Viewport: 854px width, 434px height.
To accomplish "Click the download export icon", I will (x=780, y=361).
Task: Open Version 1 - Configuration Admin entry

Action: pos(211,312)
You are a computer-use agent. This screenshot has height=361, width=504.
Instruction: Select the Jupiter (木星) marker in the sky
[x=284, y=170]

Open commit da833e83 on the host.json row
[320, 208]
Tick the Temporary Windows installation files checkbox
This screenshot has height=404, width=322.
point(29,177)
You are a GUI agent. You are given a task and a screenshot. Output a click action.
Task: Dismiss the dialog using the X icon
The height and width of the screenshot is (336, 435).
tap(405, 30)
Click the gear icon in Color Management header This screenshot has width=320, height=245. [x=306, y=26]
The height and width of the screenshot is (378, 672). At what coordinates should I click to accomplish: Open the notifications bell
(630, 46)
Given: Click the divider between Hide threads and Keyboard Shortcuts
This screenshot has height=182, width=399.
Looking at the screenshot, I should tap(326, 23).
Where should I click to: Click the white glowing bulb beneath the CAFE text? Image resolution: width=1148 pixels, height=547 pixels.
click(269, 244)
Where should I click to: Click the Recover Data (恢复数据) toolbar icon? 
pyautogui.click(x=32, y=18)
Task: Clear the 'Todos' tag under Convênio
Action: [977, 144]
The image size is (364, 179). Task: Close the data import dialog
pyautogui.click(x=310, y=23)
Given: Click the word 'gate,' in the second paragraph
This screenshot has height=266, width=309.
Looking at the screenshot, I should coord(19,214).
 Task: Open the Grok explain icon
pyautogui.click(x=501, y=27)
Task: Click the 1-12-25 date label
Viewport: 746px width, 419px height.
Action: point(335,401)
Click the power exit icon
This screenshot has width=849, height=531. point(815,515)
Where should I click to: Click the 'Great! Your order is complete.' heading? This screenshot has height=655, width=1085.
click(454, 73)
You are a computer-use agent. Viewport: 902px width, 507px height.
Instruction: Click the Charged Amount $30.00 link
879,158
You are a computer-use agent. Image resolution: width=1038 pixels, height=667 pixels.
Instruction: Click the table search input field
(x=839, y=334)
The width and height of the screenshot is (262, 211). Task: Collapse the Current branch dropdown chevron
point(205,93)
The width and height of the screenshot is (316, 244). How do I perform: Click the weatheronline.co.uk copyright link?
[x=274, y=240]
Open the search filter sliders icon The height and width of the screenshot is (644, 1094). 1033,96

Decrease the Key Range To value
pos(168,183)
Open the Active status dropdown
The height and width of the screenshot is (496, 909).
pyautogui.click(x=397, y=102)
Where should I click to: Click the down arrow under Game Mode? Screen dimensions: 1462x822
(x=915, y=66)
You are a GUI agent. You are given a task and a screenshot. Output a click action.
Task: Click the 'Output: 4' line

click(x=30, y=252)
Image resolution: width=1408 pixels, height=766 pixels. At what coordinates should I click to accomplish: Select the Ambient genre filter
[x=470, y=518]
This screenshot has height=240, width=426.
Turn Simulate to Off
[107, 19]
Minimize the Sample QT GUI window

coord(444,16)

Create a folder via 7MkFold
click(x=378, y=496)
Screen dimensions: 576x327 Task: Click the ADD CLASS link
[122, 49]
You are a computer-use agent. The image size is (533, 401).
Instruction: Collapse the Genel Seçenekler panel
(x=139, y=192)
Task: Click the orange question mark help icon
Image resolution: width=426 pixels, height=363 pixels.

____________________

* _What you should do_:
Copy the items above with each "icon" swapped for "button", leaving everything else unchanged.

* _Output_:
Viewport: 854px width, 434px height.
To accomplish "Click the download export button", I will (x=780, y=361).
Task: Open Version 1 - Configuration Admin entry

Action: pos(211,312)
You are a computer-use agent. This screenshot has height=361, width=504.
Instruction: Select the Jupiter (木星) marker in the sky
[x=284, y=170]

Open commit da833e83 on the host.json row
[320, 208]
Tick the Temporary Windows installation files checkbox
This screenshot has height=404, width=322.
point(29,177)
You are a GUI agent. You are given a task and a screenshot. Output a click action.
Task: Dismiss the dialog using the X button
The height and width of the screenshot is (336, 435).
tap(405, 30)
Click the gear button in Color Management header This screenshot has width=320, height=245. [x=306, y=26]
The height and width of the screenshot is (378, 672). At what coordinates should I click to accomplish: Open the notifications bell
(630, 46)
Given: Click the divider between Hide threads and Keyboard Shortcuts
This screenshot has height=182, width=399.
Looking at the screenshot, I should tap(326, 23).
Where should I click to: Click the white glowing bulb beneath the CAFE text? Image resolution: width=1148 pixels, height=547 pixels.
click(269, 244)
Where should I click to: Click the Recover Data (恢复数据) toolbar button? 
pyautogui.click(x=32, y=18)
Task: Clear the 'Todos' tag under Convênio
Action: [977, 144]
The image size is (364, 179). Task: Close the data import dialog
pyautogui.click(x=310, y=23)
Given: Click the word 'gate,' in the second paragraph
This screenshot has height=266, width=309.
Looking at the screenshot, I should coord(19,214).
 Task: Open the Grok explain button
pyautogui.click(x=501, y=27)
Task: Click the 1-12-25 date label
Viewport: 746px width, 419px height.
Action: point(335,401)
Click the power exit button
This screenshot has width=849, height=531. point(815,515)
Where should I click to: Click the 'Great! Your order is complete.' heading? This screenshot has height=655, width=1085.
click(454, 73)
You are a computer-use agent. Viewport: 902px width, 507px height.
Instruction: Click the Charged Amount $30.00 link
879,158
You are a computer-use agent. Image resolution: width=1038 pixels, height=667 pixels.
Instruction: Click the table search input field
(x=839, y=334)
The width and height of the screenshot is (262, 211). Task: Collapse the Current branch dropdown chevron
point(205,93)
The width and height of the screenshot is (316, 244). How do I perform: Click the weatheronline.co.uk copyright link?
[x=274, y=240]
Open the search filter sliders button The height and width of the screenshot is (644, 1094). 1033,96

Decrease the Key Range To value
pos(168,183)
Open the Active status dropdown
The height and width of the screenshot is (496, 909).
pyautogui.click(x=397, y=102)
Where should I click to: Click the down arrow under Game Mode? Screen dimensions: 1462x822
(x=915, y=66)
You are a GUI agent. You are given a task and a screenshot. Output a click action.
Task: Click the 'Output: 4' line

click(x=30, y=252)
Image resolution: width=1408 pixels, height=766 pixels. At what coordinates should I click to accomplish: Select the Ambient genre filter
[x=470, y=518]
This screenshot has height=240, width=426.
Turn Simulate to Off
[107, 19]
Minimize the Sample QT GUI window

coord(444,16)

Create a folder via 7MkFold
click(x=378, y=496)
Screen dimensions: 576x327 Task: Click the ADD CLASS link
[122, 49]
You are a computer-use agent. The image size is (533, 401).
Instruction: Collapse the Genel Seçenekler panel
(x=139, y=192)
Task: Click the orange question mark help button
Image resolution: width=426 pixels, height=363 pixels.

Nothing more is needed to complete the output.